Start of DATA FOR ANALYSIS
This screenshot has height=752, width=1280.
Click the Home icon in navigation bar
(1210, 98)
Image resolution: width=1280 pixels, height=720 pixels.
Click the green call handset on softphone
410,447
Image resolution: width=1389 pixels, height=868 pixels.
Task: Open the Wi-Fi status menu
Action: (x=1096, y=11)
End of DATA FOR ANALYSIS
• **AIM OF THE TASK**: Transcribe the full listing. Change nothing.

• **RESPONSE TO THIS TASK**:
This screenshot has height=752, width=1280.
Click the Home icon in navigation bar
(1210, 98)
Image resolution: width=1280 pixels, height=720 pixels.
Click the green call handset on softphone
410,447
Image resolution: width=1389 pixels, height=868 pixels.
Task: Open the Wi-Fi status menu
Action: (x=1096, y=11)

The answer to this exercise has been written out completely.